Non un incidente ma un attentato rivendicato dai gruppi di destra eversiva toscani, gli stessi che con Mario Tuti nel 1977, a Roma, costituiranno i Nuclei Armati Rivoluzionari. Proprio lui che nel 1967, dopo essersi trasferito a Firenze per frequentare la facoltà di Architettura, aveva fatto parte dell’organizzazione terroristica Ordine Nuovo e nel 1974 aveva fondato il Fronte Nazionale Rivoluzionario.

Maria Fida Moro ha dichiarato che su quel treno diretto a Monaco era salito il padre, Aldo Moro, ma prima che il convoglio partisse fu fatto scendere per delle pratiche da firmare. L’attentato, certo, è da considerarsi come un manifesto attacco alla democrazia, rivendicato subito dopo l’esplosione con queste parole: “seppelliremo la democrazia sotto una montagna di morti”.

La Commissione Parlamentare dichiarerà che gli attentati della destra eversiva di quegli anni furono istigati da Propaganda due, responsabile dei fatti in termini storico politici. L’intento era quello di  diffondere terrore e destabilizzare lo Stato per provocare un golpe che, poi, avrebbe visto l’intervento militare per riprendere il controllo del Paese.

Analoghe circostanze sono state rilevate nella pianificazione di un secondo attentato, ancora più brutale, datato 2 agosto 1980. Alle 10.25 del mattino, alla stazione centrale di Bologna, una esplosione uccideva ottantacinque persone ferendone altre duecento. Proprio un paio di giorni prima Mario Tuti era stato rinviato a giudizio per la strage dell’Italicus e nell’arco di quarant’anni, dopo cinque processi, è stato appurato che insieme ai NAR l’attentato abbia visto coinvolti Propaganda due, i Servizi segreti e Cosa Nostra.

Emerge, dunque, l’opera di una regia occulta che ha il potere di insabbiare le prove e sviare le indagini così come era già avvenuto il 27 giugno 1980 per la strage di Ustica. In quell’occasione il DC-9 proveniente da Bologna esplose prima di atterrare a Palermo, morirono ottantuno persone tra passeggeri ed equipaggio. Abbiamo assistito a decenni di depistaggi e di occultamento delle prove, inizialmente la strage fu attribuita ai NAR ai quali veniva imputata una bomba posta all’interno del velivolo ma, in realtà, il DC-9 si trovò in mezzo ad un’azione di guerra nei cieli sopra il Mar Tirreno e l’accesso ai tracciati radar della NATO fu autorizzato solo nel 1996.

Quesiti da risolvere ▸
**A.** Rispondi in base al testo sulle stragi:
(i) Per quale motivo, secondo Maria Fida Moro, Aldo Moro fu fatto scendere dal treno diretto a Monaco?
(ii) Quante persone uccise l'esplosione alla stazione centrale di Bologna?
(iii) In quale anno fu autorizzato l'accesso ai tracciati radar della NATO?
**B.** Continua il testo sulle stragi a partire dalla sua ultima frase.
Le righe non servono per svolgere questa parte.

Righe fornite ▸

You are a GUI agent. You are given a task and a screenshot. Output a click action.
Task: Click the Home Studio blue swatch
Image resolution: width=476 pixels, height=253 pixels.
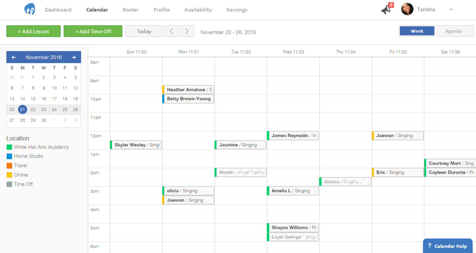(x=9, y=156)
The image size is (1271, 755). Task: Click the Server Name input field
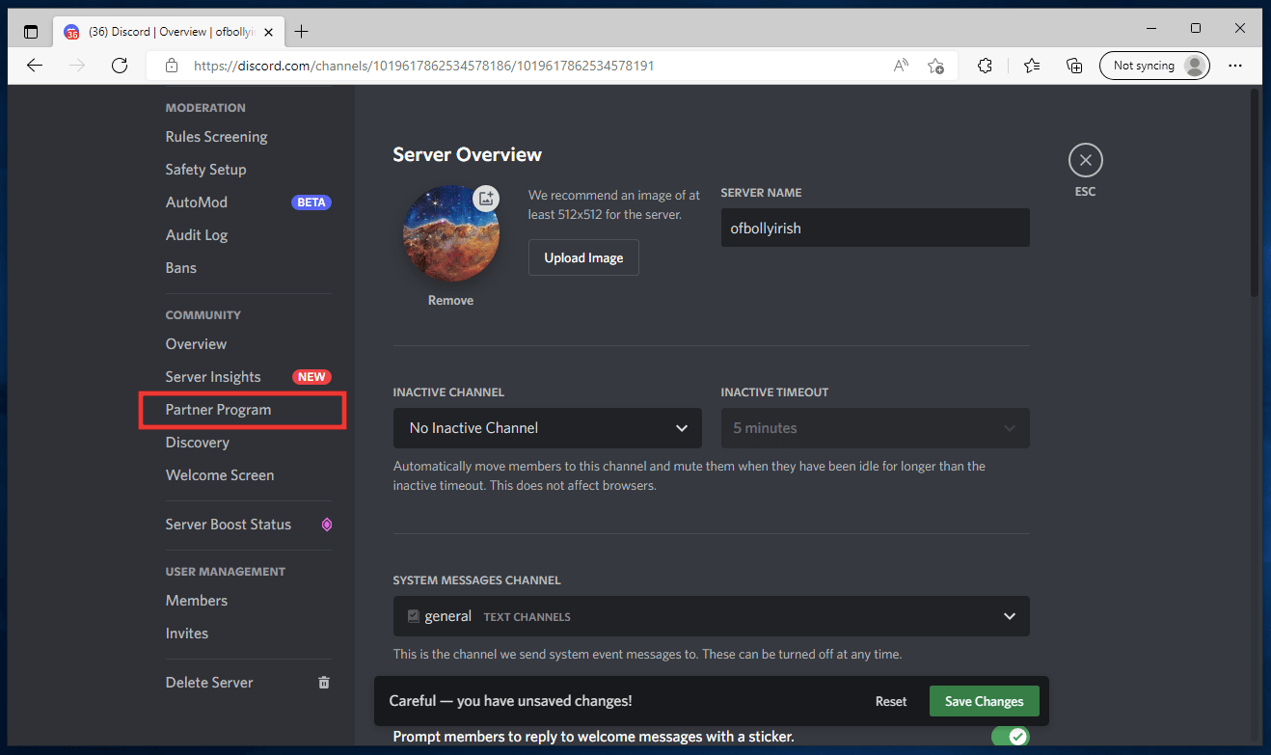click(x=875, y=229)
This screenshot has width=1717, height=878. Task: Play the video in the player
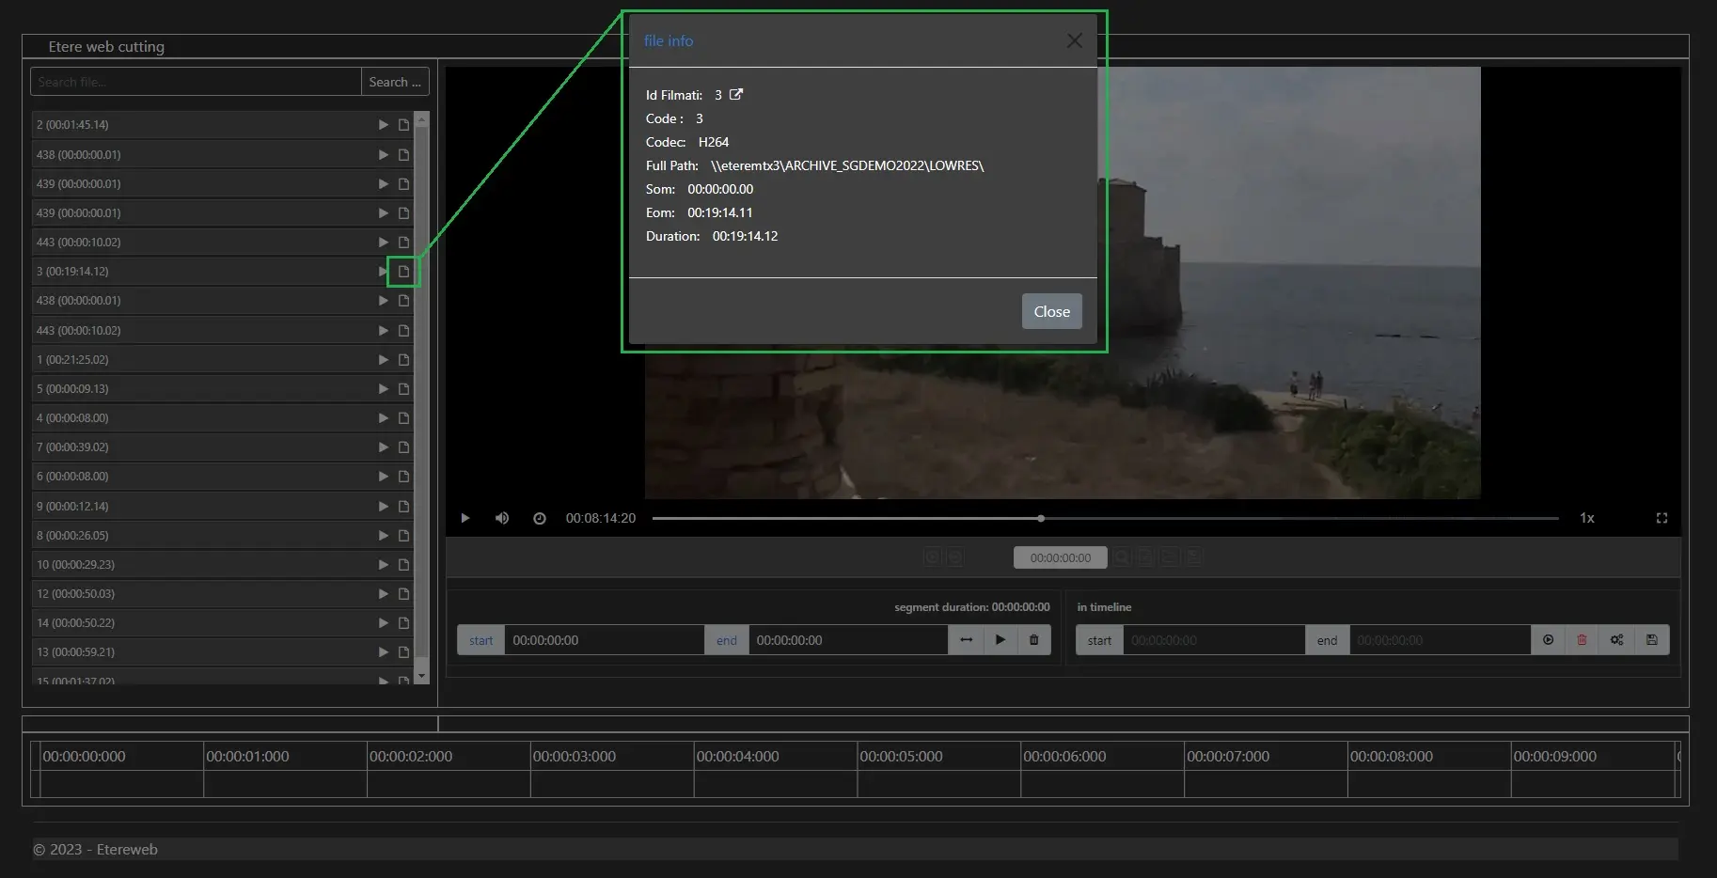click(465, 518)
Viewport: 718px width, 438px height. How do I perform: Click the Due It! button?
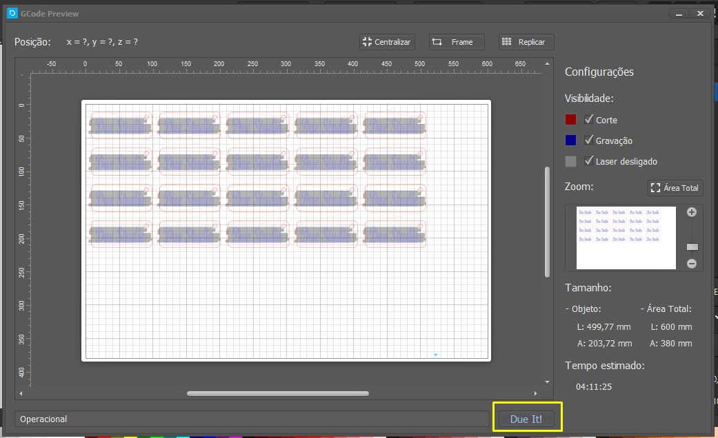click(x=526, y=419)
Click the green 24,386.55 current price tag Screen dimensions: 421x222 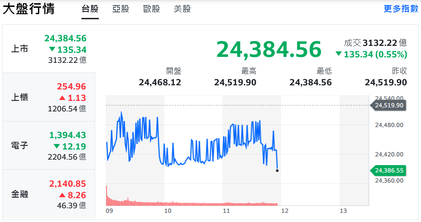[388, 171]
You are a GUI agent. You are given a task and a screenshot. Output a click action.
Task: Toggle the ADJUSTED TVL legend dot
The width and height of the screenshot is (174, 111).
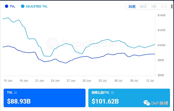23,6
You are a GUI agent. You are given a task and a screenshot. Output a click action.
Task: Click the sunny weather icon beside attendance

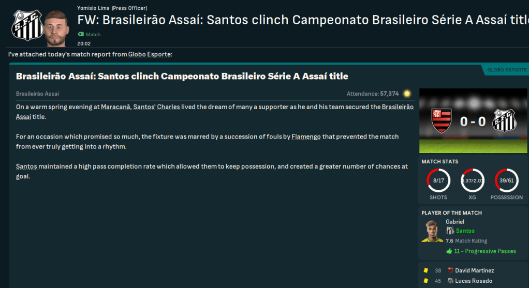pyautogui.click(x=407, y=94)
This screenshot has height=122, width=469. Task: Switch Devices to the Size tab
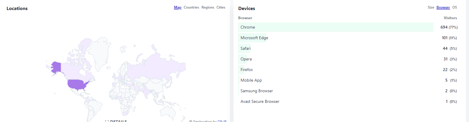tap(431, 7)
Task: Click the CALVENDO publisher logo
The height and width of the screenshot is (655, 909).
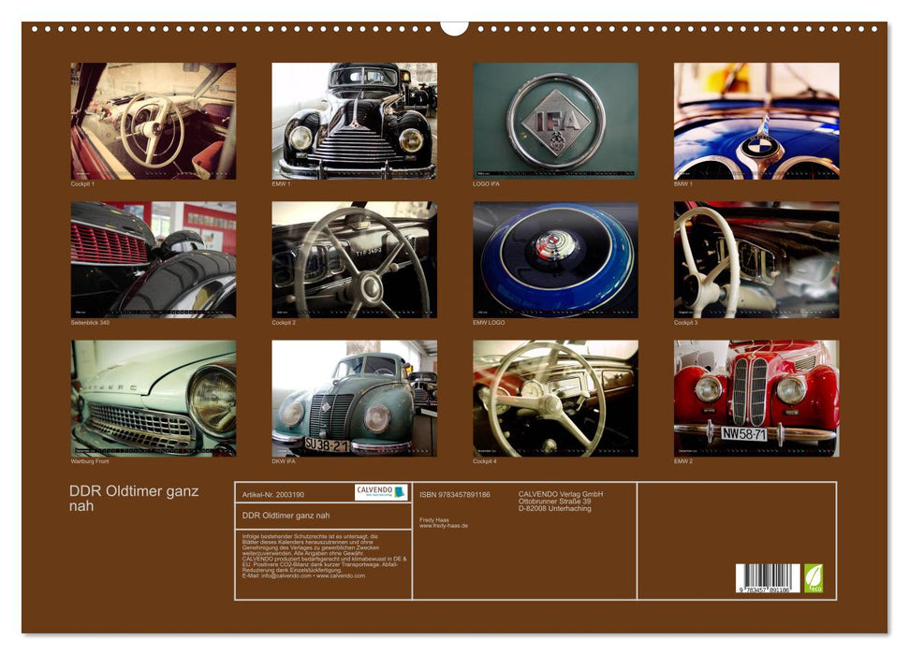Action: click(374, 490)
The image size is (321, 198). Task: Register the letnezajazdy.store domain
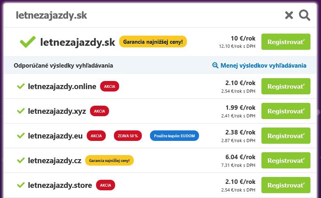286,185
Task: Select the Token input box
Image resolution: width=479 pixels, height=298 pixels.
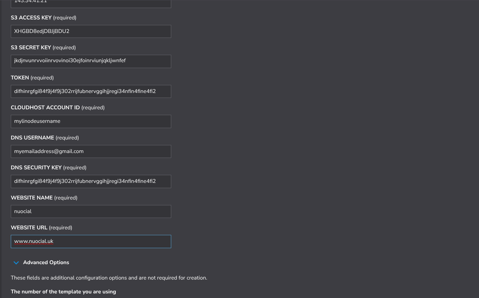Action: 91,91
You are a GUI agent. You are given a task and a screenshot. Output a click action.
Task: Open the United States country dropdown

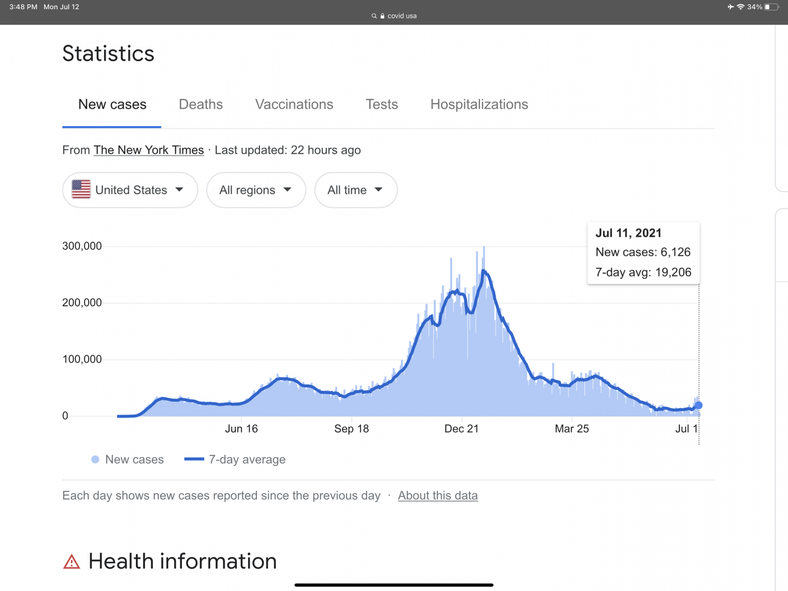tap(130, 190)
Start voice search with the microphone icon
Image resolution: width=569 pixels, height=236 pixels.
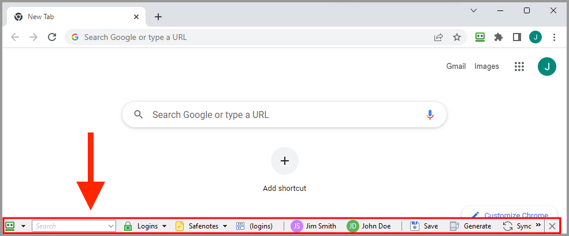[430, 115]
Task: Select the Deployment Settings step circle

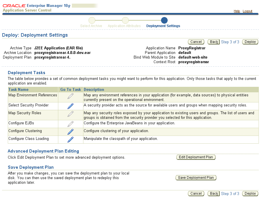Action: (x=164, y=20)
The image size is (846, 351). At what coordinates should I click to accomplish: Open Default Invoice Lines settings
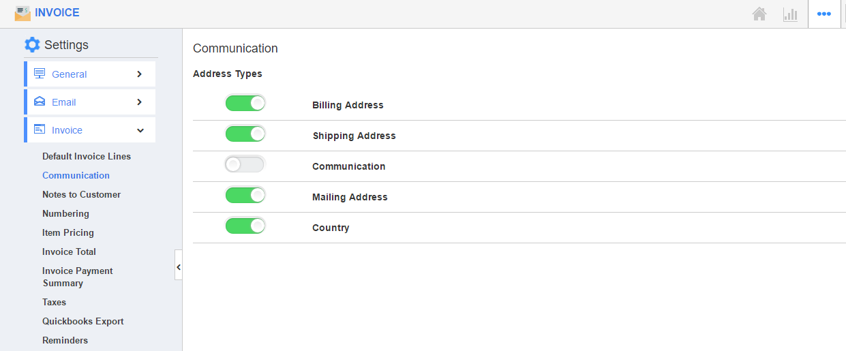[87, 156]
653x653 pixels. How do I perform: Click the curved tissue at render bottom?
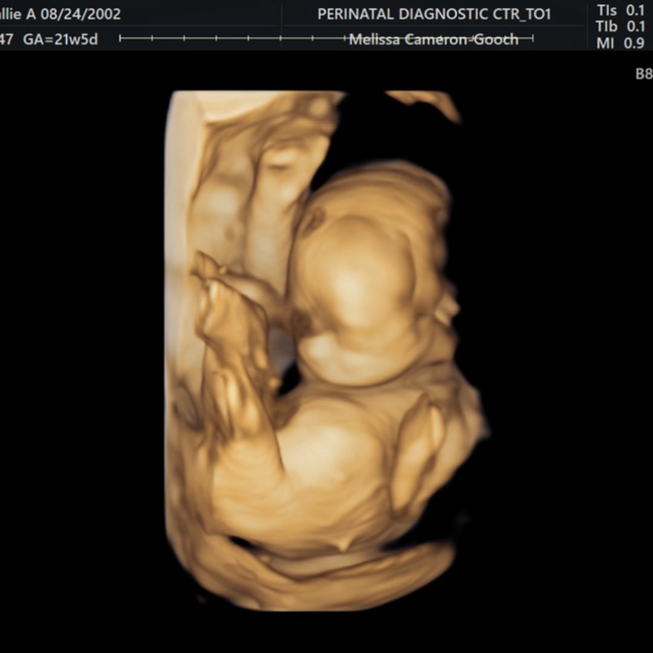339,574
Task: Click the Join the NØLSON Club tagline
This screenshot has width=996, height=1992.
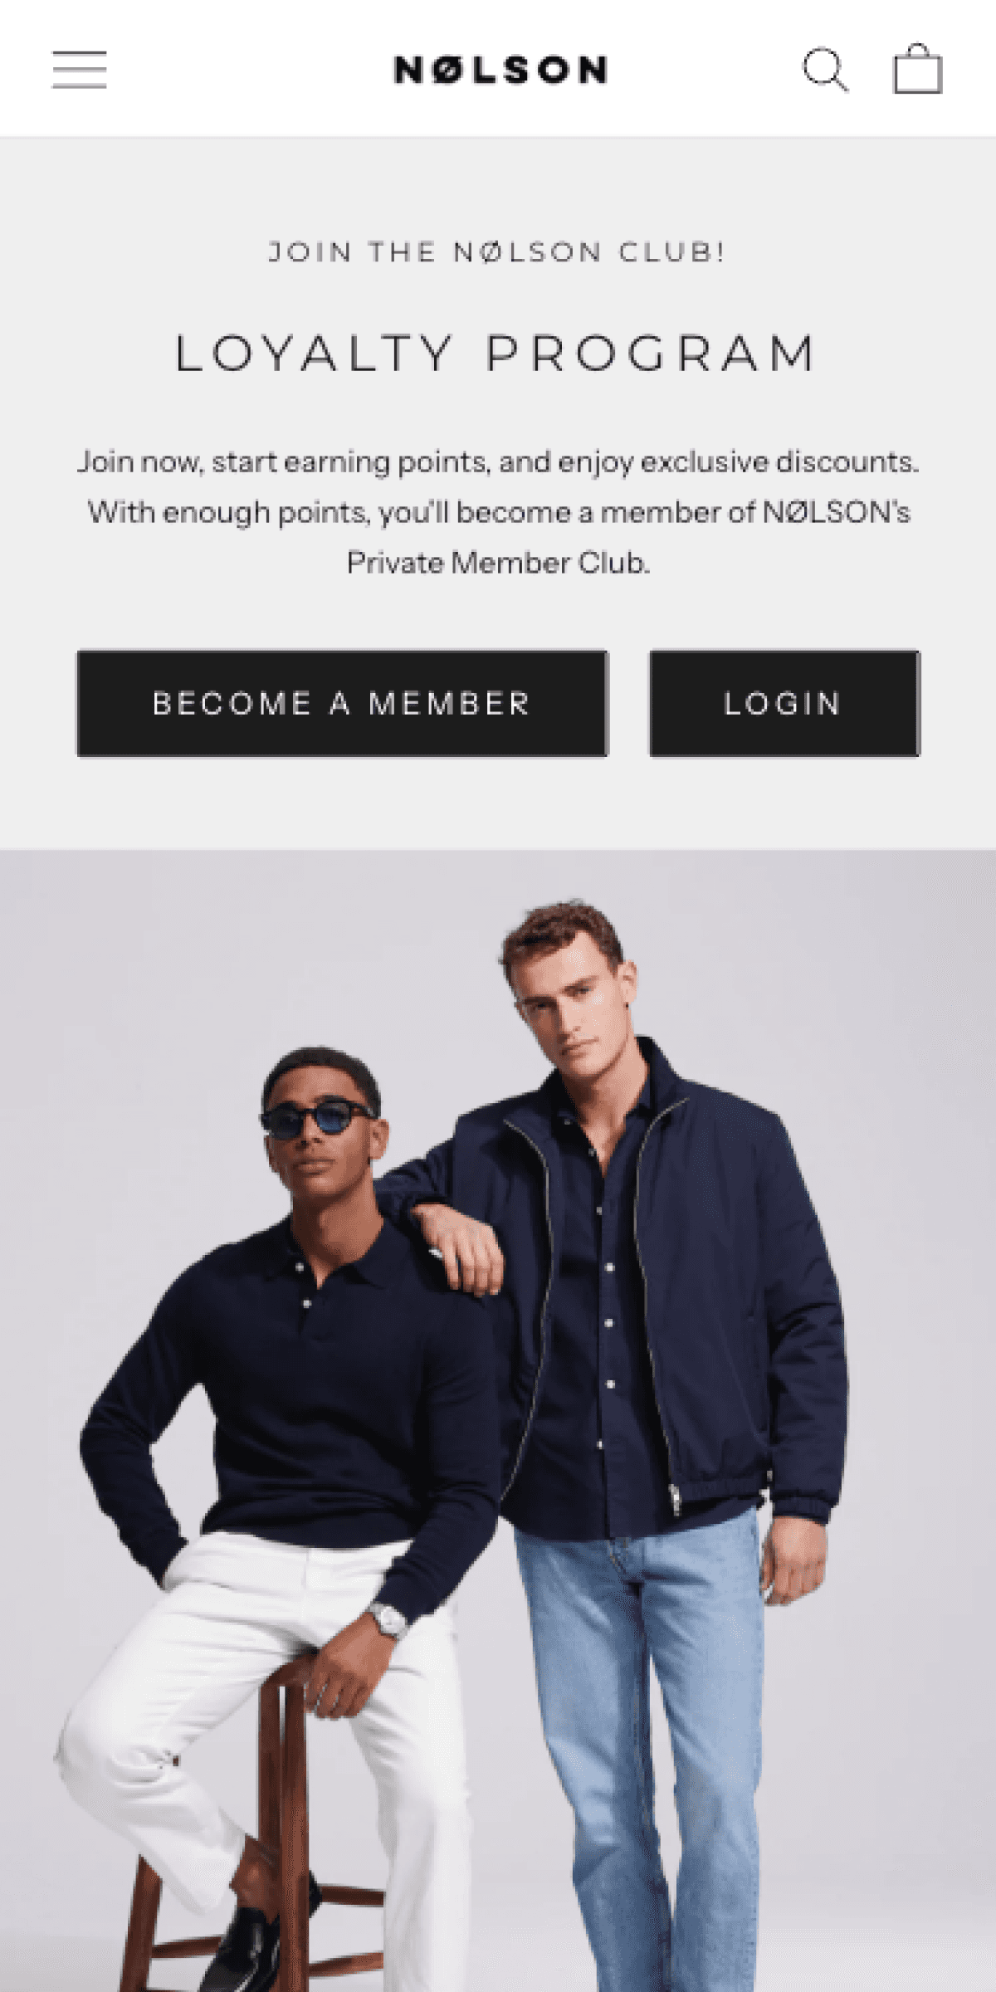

Soluzioni degli esercizi ▸
**A.**
(i) Per delle pratiche da firmare.
(ii) Ottantacinque persone.
(iii) Nel 1996.

**B.**
Insieme al viaggio dei passeggeri coinvolti nelle stragi si è fermata anche la corsa di un Paese orientato solo da una parvenza di giustizia, di verità e di bellezza. Se gli interessi dei poteri forti, e questo non vale solo per l’Italia, valgono più della custodia della gente comune è necessario riflettere sul senso della storia e delle politiche nazionali.

Ogni volta che si dà un prezzo alla vita di una persona, sacrificandola per giustificare le finalità del potere di turno, si sta decidendo di costruire una società senza volto, una comunità civile priva di valori e parametri etici. Il risultato immediato è quello di generare individui mascherati che non lasciano trapelare le autentiche intenzioni e che, di conseguenza, creeranno alleanze a seconda dell’interesse del momento: è così che la storia si trasforma in una fiction televisiva.

Se i gruppi eversivi avevano rinunciato alla capacità di pensiero rimanendo schiacciati da un’ideologia facilmente strumentalizzabile come ha dimostrato la storia, oggi piuttosto assistiamo a un fenomeno ulteriore perché la manipolazione è facilitata da un pensiero appiattito sul piano dei bisogni consumistici. La spinta compulsiva all’appagamento immediato, dunque, diventa il grande traino che porta le folle ad osannare un politico come se fosse un vip che spinge all’ebbrezza del momento. Se la politica si fa con gli influencer, allora, è stata ridotta a mera opinione e l’incostanza delle cordate politiche ne è la prova più evidente.

Abbiamo bisogno, credo, di scendere da questa corsa delirante per tornare a pensare e a vedere. Altrimenti non ci sarà più spazio per la meraviglia del quotidiano, verrà meno la sorpresa dell’incontro e la gioia del dono gratuito e, soprattutto, non ci sarà più nessuno capace di rimanere in ascolto dei più piccoli. Sono coloro che la vita per tanti motivi ha fatto scendere dalla corsa, ora a causa di un incidente, di una malattia, di un fallimento o della perdita di una persona cara. Loro hanno aperto gli occhi e chiedono alla società in corsa di scendere per tornare al tratto umano, l’unico capace di restituire giustizia al nostro mondo.